Open gemerden opened 7 years ago
@gemerden Thanks. This is an easy change that makes a lot of sense Just out of curiosity, what would be custom TOKENS you would need? BTW, slightly related, here is an example of a tokenizer that uses customs tokens (and uses a trie/aho-corasick automaton for tokens recognition) https://github.com/nexB/license-expression/blob/f3421c1a1f409249ba86a16b7b46c2e987f6ab35/src/license_expression/__init__.py#L409
@pombredanne: i only use '|', '&' and '!', '(' and ')' and i use e.g. '*' for something else (as a wildcard). I needed to change more in tokenize(); roughly: everything that is not a token i accept as a symbol, but i need to do some more testing.

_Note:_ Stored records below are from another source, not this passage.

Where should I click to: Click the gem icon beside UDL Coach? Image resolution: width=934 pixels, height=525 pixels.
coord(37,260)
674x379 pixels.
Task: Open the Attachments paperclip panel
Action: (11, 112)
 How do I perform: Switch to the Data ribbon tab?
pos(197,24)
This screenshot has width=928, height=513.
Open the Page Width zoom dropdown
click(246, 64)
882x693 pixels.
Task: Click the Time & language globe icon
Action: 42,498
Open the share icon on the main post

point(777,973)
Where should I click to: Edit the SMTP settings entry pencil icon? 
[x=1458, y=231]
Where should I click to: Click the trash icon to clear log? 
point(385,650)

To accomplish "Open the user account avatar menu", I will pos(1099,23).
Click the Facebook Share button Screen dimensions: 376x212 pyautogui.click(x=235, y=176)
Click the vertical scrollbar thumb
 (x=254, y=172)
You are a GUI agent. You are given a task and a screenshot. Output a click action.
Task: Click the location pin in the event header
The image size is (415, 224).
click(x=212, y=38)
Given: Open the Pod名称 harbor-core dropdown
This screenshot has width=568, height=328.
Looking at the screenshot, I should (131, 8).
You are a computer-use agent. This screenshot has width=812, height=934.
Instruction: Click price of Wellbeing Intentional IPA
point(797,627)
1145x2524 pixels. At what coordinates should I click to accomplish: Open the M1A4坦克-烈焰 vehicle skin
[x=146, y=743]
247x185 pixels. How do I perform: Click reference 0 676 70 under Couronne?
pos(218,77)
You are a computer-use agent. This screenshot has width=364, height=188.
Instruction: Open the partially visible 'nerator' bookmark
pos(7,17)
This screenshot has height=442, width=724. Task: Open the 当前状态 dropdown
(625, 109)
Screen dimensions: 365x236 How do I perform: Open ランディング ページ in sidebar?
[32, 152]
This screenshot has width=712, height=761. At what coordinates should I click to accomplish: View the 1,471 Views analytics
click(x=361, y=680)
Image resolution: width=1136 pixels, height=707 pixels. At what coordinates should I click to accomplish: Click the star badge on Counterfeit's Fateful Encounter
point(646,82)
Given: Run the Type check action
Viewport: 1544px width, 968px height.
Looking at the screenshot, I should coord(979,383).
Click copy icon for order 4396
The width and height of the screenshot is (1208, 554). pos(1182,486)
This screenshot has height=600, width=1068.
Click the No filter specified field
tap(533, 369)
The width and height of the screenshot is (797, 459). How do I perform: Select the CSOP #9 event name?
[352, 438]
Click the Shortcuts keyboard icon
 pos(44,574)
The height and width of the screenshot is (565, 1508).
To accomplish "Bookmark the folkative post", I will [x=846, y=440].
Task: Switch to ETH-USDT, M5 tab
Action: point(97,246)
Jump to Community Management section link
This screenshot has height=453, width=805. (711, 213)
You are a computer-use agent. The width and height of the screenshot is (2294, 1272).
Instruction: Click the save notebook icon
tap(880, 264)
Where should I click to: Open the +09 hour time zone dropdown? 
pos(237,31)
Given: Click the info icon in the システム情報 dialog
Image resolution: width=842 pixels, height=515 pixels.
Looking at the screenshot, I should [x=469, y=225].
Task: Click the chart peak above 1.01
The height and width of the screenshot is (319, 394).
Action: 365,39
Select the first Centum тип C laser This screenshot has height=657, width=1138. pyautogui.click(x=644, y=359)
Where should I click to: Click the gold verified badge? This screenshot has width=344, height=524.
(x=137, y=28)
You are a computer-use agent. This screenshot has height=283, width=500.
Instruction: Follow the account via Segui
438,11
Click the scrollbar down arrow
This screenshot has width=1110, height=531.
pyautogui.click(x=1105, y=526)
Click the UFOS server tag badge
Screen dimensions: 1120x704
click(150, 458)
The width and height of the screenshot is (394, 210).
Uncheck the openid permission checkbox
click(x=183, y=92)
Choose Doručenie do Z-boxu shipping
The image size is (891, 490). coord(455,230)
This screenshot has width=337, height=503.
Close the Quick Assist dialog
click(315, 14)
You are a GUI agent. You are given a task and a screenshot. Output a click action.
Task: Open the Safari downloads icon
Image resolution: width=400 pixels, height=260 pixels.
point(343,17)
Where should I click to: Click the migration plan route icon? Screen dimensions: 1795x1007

Currently it looks like this:
class KeyParser(BooleanAlgebra):
DEFAULT_TOKENS = {
'&': TOKEN_AND,
'|': TOKEN_OR,
'!': TOKEN_NOT,
'(': TOKEN_LPAR,
')': TOKEN_RPAR,
}
def __init__(self, TOKENS=None, *args, **kwargs):
super(KeyParser, self).__init__(Symbol_class=WildSymbol,
OR_class=SET_OR,
AND_class=SET_AND,
NOT_class=SET_NOT,
*args, **kwargs)
self.TOKENS = TOKENS or self.DEFAULT_TOKENS
def tokenize(self, expr):
if not isinstance(expr, basestring):
raise TypeError('expr must be string but it is %s.' % type(expr))
TOKENS = self.TOKENS
length = len(expr)
position = 0
while position < length:
tok = expr[position]
sym = tok not in TOKENS
if sym:
position += 1
while position < length:
char = expr[position]
if char not in TOKENS:
position += 1
tok += char
else:
break
position -= 1
try:
yield TOKENS[tok], tok, position
except KeyError:
if sym:
yield TOKEN_SYMBOL, tok, position
else:
raise ParseError(token_string=tok, position=position, error_code=PARSE_UNKNOWN_TOKEN)
position += 1
by sym = tok not in TOKENS
i leave the possibility to put more (a different) syntax in the symbols. When I am happy with my project I'll make the repo public and share the link here.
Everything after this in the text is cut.